Her 1945 painting Panorama of Baptism on Cane River — painted on a window shade — exemplifies why she called her art “memory paintings.” It transports you to a baptism at St. Augustine Catholic Church on the Cane River, in Natchitoches Parish in central Louisiana. Parishioners dressed in their finest line the riverbank, the baptized are in the water, and a man rings a bell outside the church. It’s a scene Hunter surely witnessed numerous times.

Also seek out the paintings of Thornton Dial and Purvis Young, two other giants of 20th century vernacular art. Dial, an Alabama artist who died in 2016, was a master of mixed media. The expansive canvas Struggling Tiger in Hard Times — measuring 5 feet by almost 8 feet and incorporating oil, carpet, industrial sealing compound, rope and tin — thrashes and roars.

Unlike Hunter and Dial, Young didn’t live in a rural area, but rather in Miami, where he died in 2010. He energetically captures the city’s scene in Cityscape With Cars. Pay close attention to his frames, all of which he constructed himself with discarded materials given to him or that he found.

Beyond paintings

There’s more to see at the Ogden than paintings. Its other galleries delight with colorful ceramics, fabric pieces, historic and contemporary photographs, metalwork, ordinary objects found around households and neighborhoods fashioned into art objects, sculpture, woodworking and more.


Le Musée de f.p.c.: This museum, in a Greek Revival house on picturesque Esplanade Avenue, honors the city’s long legacy of free people of color (f.p.c.): Black people born free or manumitted (released from slavery) before the Civil War. Roughly 18,000 lived in the city when the war began, one of the country’s largest and oldest such communities. The museum displays decorative arts, documents (including original manumission papers), paintings and photographs that “present, interpret and preserve the history” of this often-overlooked group. Due to COVID-19, the museum offers limited access. Call 504-323-5074 or visit its website for info and advance tickets.

• WHAT YOU SHOULD DO: According to the museum guide, what did Purvis Young use to build his frames? The items that follow come from a separate source and are unrelated to the museum guide.

• PROVIDED INFORMATION:
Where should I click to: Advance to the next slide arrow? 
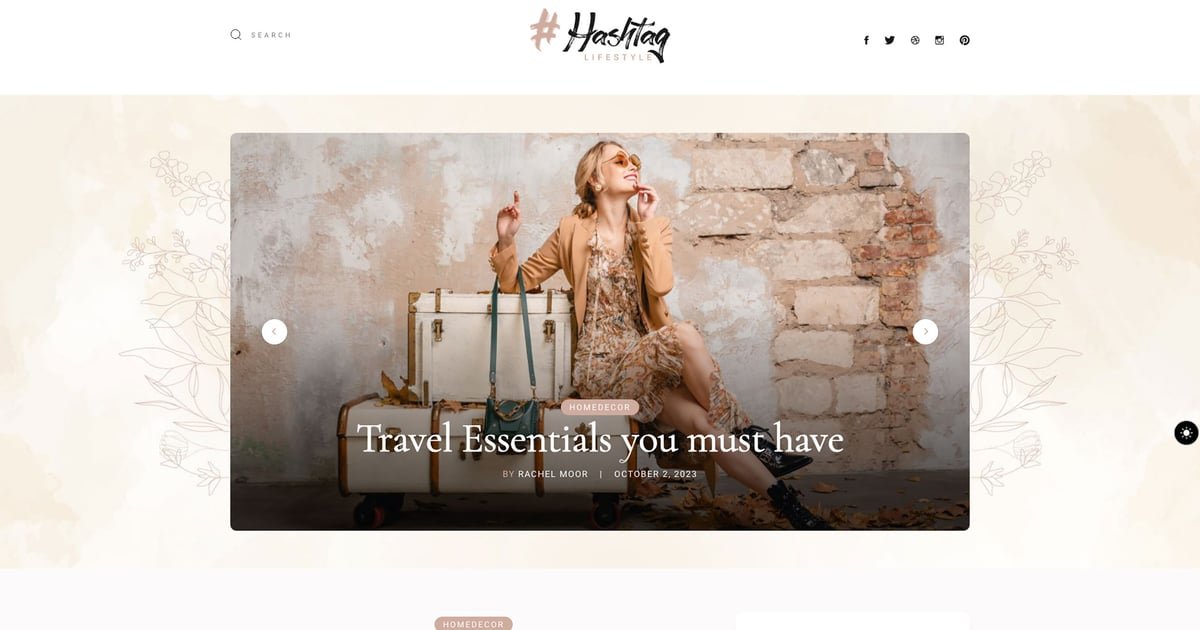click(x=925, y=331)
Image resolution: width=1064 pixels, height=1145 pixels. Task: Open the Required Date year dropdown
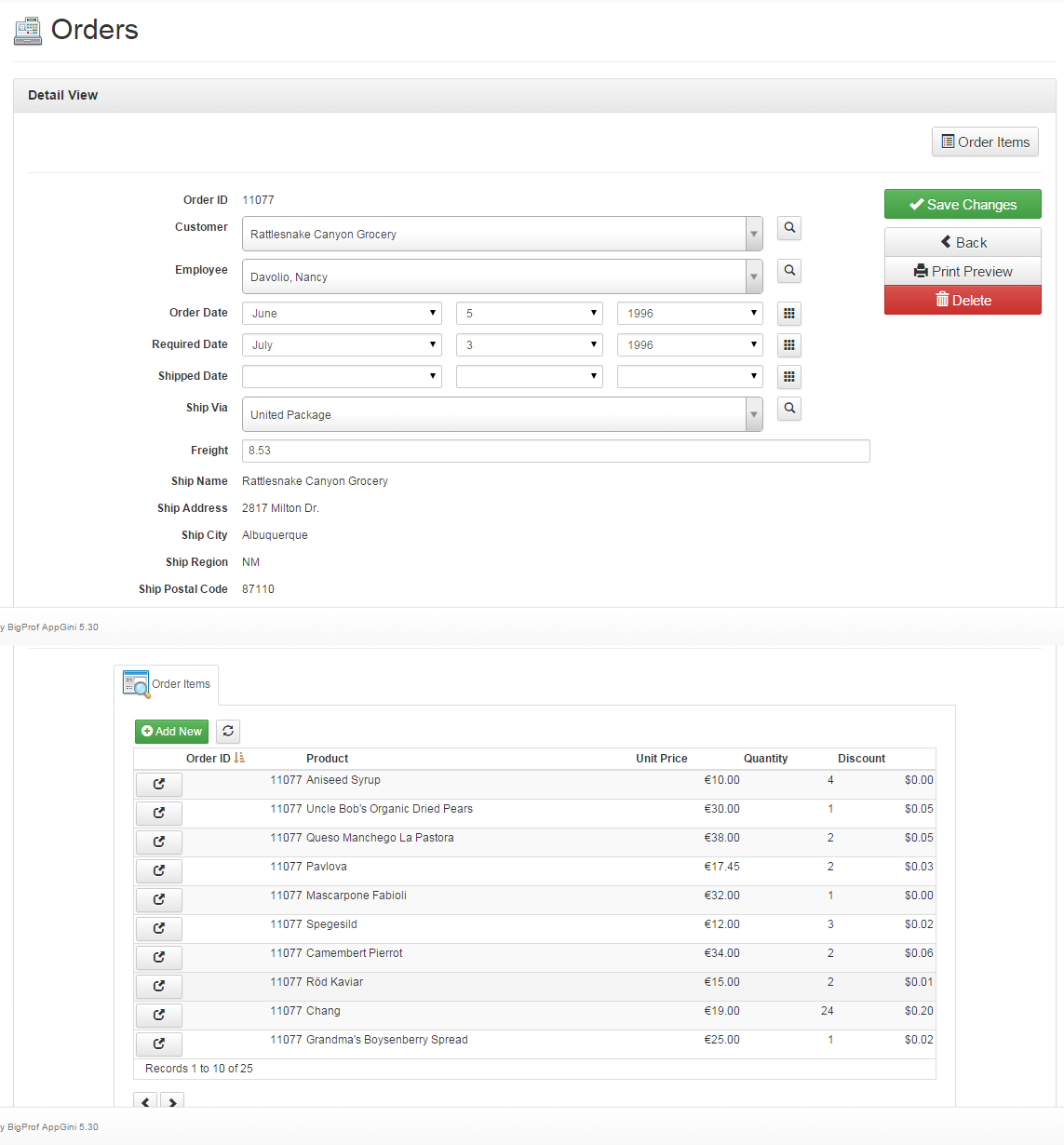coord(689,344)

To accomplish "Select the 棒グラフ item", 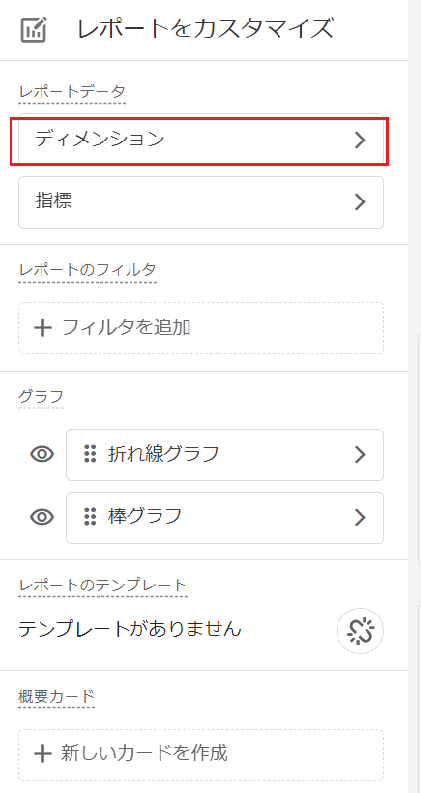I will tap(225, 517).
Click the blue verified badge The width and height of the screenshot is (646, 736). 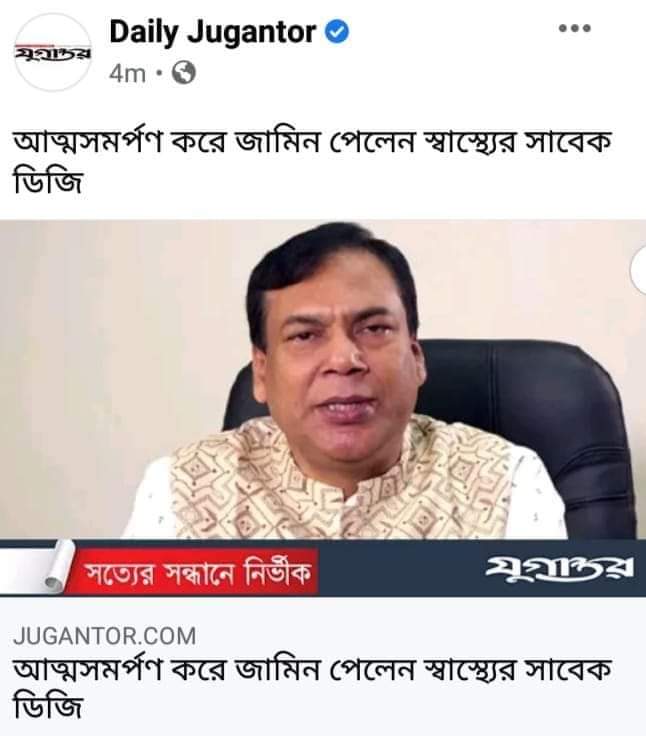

• EXERCISE RESPONSE: He built them from discarded materials that were given to him or that he found.